As you load more data into your database, you may eventually need to expand its data storage. Because Eon Mode databases separate compute from storage, you often expand its storage without changing the number of nodes.
In a cloud environment, you usually do not have a limit on storage. For example, an AWS S3 bucket can store as much data as you want. As long as you are willing to pay for additional storage charges, you do not have to worry about expanding your database's storage.
When you install Eon Mode on-premises, how you expand storage depends on the object store you are using. For example, Pure Storage FlashBlades support hot plugging new blades to add additional storage. This feature lets you expand the storage in your Eon Mode database with no downtime.
In most cases, you usually query a subset of the data in your database (called the working data set). Eon Mode's decoupling of compute and storage let you size your compute (the number of nodes in your database) to the working data set and your desired performance rather than to the entire data set.
For example, if you are performing time series analysis in which the active data set is usually the last 30 days, you can size your cluster to manage 30 days' worth of data. Data older than 30 days simply grows in communal storage. The only reason you need to add more nodes to your Eon Mode database is to meet additional workloads. On the other hand, if you want very high performance on a small data set, you can add as many nodes as you need to obtain the performance you want.
In an Enterprise Mode database, nodes are responsible for storage as well as compute. Because of the tight coupling between compute and storage, the best way to expand storage in an Enterprise Mode database is to add new nodes. As mentioned in the Scalability section, adding nodes to an Enterprise Mode database requires rebalancing the existing data in the database.
Due to the disruption rebalancing causes to the database, you usually expand the storage in an Enterprise Mode database infrequently. When you do expand its storage, you usually add significant amounts of storage to allow for future growth.

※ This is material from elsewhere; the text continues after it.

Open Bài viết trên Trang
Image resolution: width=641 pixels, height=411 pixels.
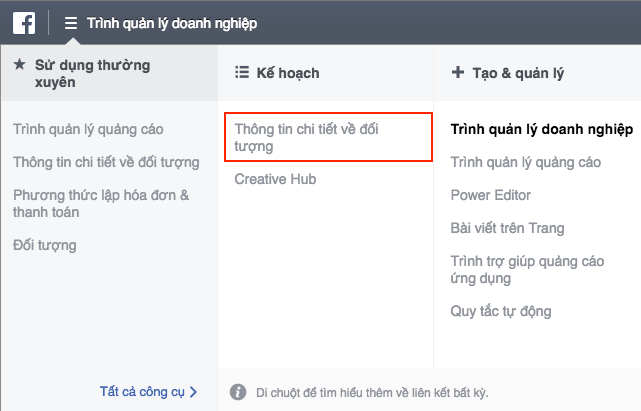pos(507,228)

Adding nodes to increase storage has the downside that you may be adding compute power to your cluster that isn't really necessary. For example, suppose you are performing time-series analysis that focuses on recent data and your current cluster offers you enough query performance to meet your needs. However, you need to add additional storage to keep historical data. In this case, adding new nodes to your database for additional storage adds computing power you really don't need. Your queries may run a bit faster. However, the slight benefit of faster results probably does not justify the costs of adding more computing power.